Nací llorando y moriré sonriendo.
Cuando el niño avanza dando los primeros pasos en la
consciencia y por vez primera experimenta que existe un “yo” y un “tú”, lo que
en realidad está haciendo es contraer la Totalidad y plegar el infinito
encerrando en el tiempo a su conciencia. Nacer al Yo es comenzar a sentirse un
ente incompleto que observa el “mundo exterior” como un vasto Gran Otro. El
separado “Tú”, un punto en el que comienza el exilio de la reciente
diferenciación de sujeto-objeto, de frío-calor, de placer-dolor... un camino de
opuestos que primero se diferencian y más tarde se reconcilian e integran
Nacer es acceder a la soledad de un cuerpo, a la fría
sensación de saberse separado “de la piel para fuera”. Nacer es dejar de
reconocerse Océano de Conciencia y devenir Yo. Y sucede que mientras haya tal
Yo, existirá el Tú. Una separación que produce ansiedad existencial y anhelo de
reunión eterna. Toda una aventura de la Totalidad que deviene “parte” para
expresar una sola nota de nuestra particular persona. Y aunque cada uno en su
esencia, contenga todas las notas y sea la totalidad misma, sin embargo, como
ego individual en el mundo, expresa tan sólo determinados rasgo o programas
mentales frente a la infinita diversidad de otras “notas-persona”.
Pero la vida, ya desde su llegada, se despliega amenazada
del suceso más democrático de la existencia: la muerte. Todos, absolutamente
todos los egos mueren, los ricos y los pobres, los inteligentes y los torpes,
los laboriosos y los vagos. La muerte no establece preferencias, ni discrimina,
ella es la puerta de la inexorable disolución del “yo persona”. Morir es volver
a Casa y recuperar la identidad global de Océano de Conciencia. ¿Quién teme
perder su yo?

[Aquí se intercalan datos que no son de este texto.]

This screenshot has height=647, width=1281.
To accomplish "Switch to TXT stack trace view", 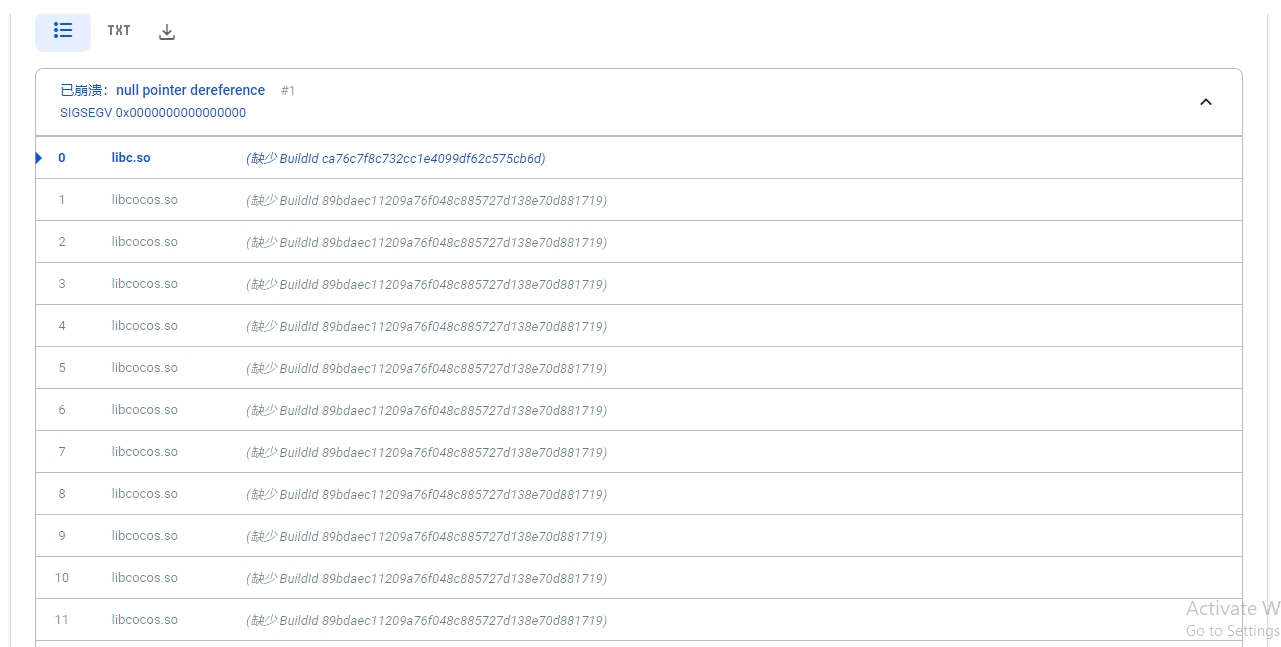I will pyautogui.click(x=119, y=31).
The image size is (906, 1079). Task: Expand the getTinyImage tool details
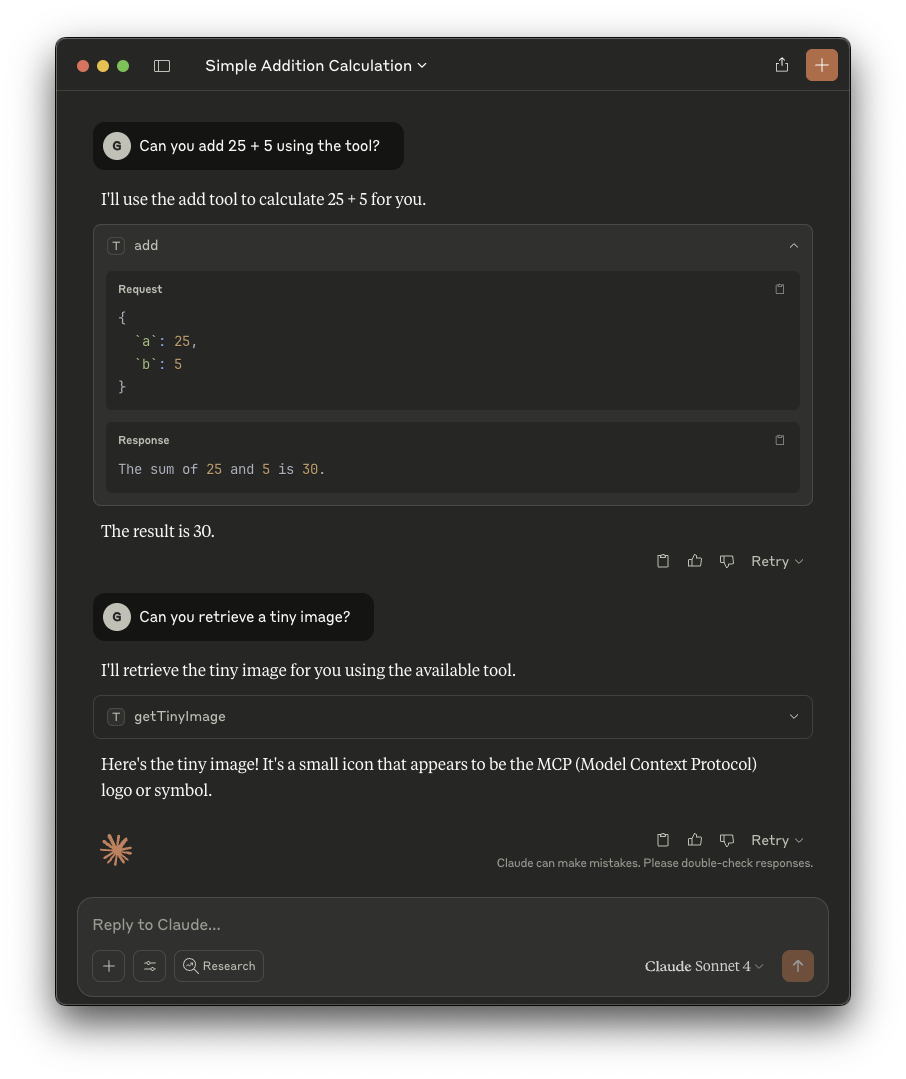point(794,717)
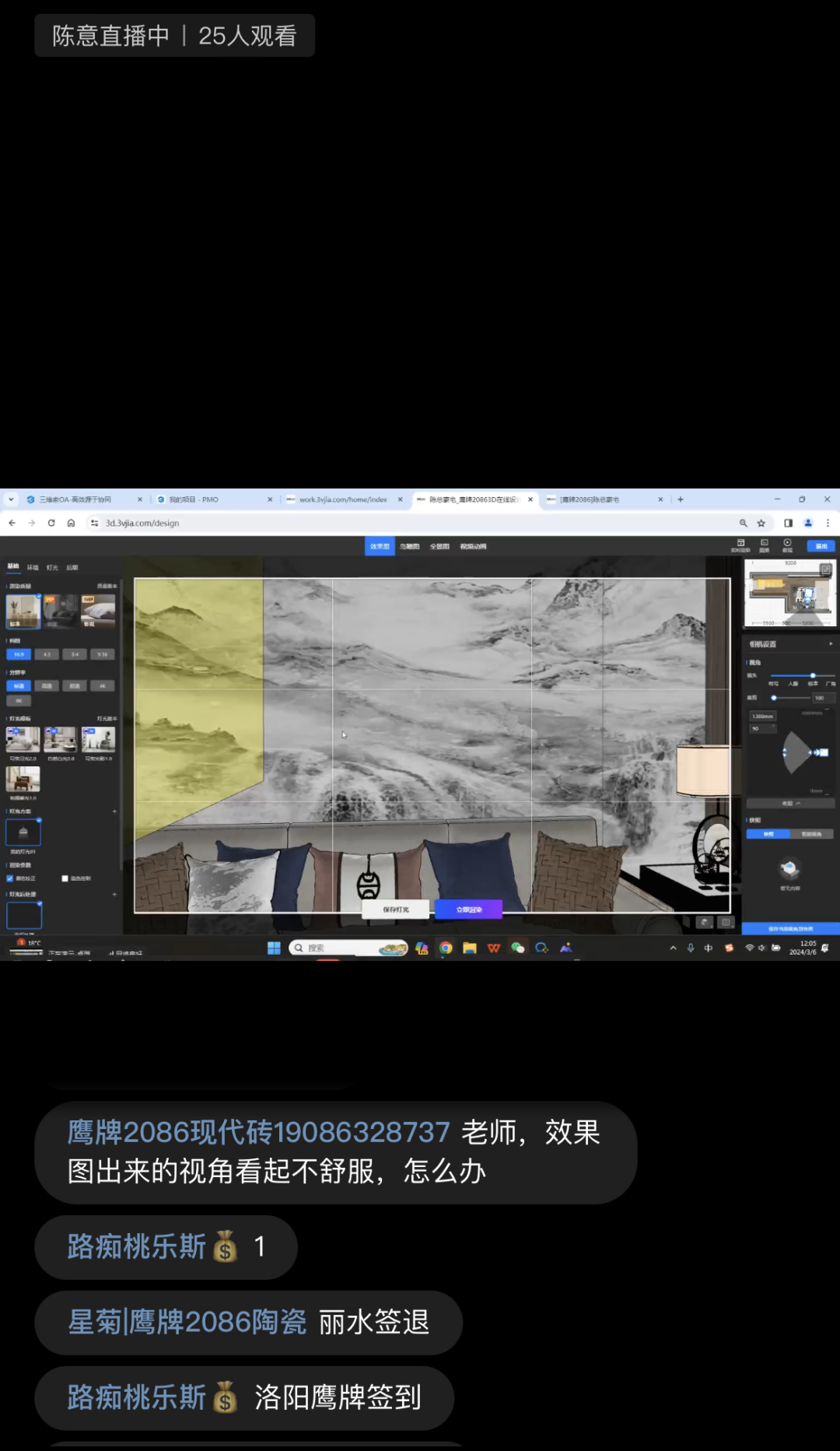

Tal vez lo tema aquel ser que no se permite intuir lo que
significa el hecho de disolver la consciencia de Yo-parte y convertirse en
Todo, en puro Ser, sin mente sujeto-objeto y sin dualidad alguna.
El sabio sonríe cuando muere. Sonríe de felicidad al
desplegar lo plegado en expansión omnipresente sin fronteras. Sonríe de
felicidad al dejar el yo y disolver la vieja tensión dual en una más consciente
unidad recuperada. El río llega al mar y se expande en oceánica presencia.
Siempre fue agua, aunque creyese que era río. El viejo anillo de oro se funde
en el crisol y vuelve a sentirse identificado con el oro que antes era. Ambos
recuperan la identidad de su esencia.
Morir es un privilegio, el privilegio de asistir a la vuelta
tras la aventura de la consciencia. En el momento de la muerte, recordemos que
somos Luz y que la brújula de que disponemos en dicho tránsito es la Luz de la
conciencia. Recordemos igualmente la conveniencia de desprendernos de los
apegos y de recordar que no caben las culpas en nuestra eterna inocencia.
Recordemos también, en dicha hora de la muerte, que nuestra vida ha tenido más
utilidad de lo que imaginamos, que uno no es una criatura humana en una
aventura espiritual, sino una criatura espiritual en una aventura humana que,
ahora, simplemente retorna. Recordemos que no debemos afligirnos por los seres
que dejamos, porque de ellos cuida la misma Inteligencia que en el último viaje
a nosotros guía.
La muerte es un motivo de celebración para todos los que
quedan porque un ser ha culminado “la campaña de la vida”. Un ser que, tras su
total disolución como individuo separado, nace a la Totalidad como vivencia
suprema. Un premio de fin de carrera para los que ya son capaces de catar y
valorar el Reencuentro después del largo e interesante exilio de una vida
completa.
Lo importante es que se ha vivido la gama de experiencias
que había que vivir y, al fin, cada uno, en bienaventurada sonrisa, deviene lo
que siempre fue y nunca dejó de ser: Infinitud sin frontera.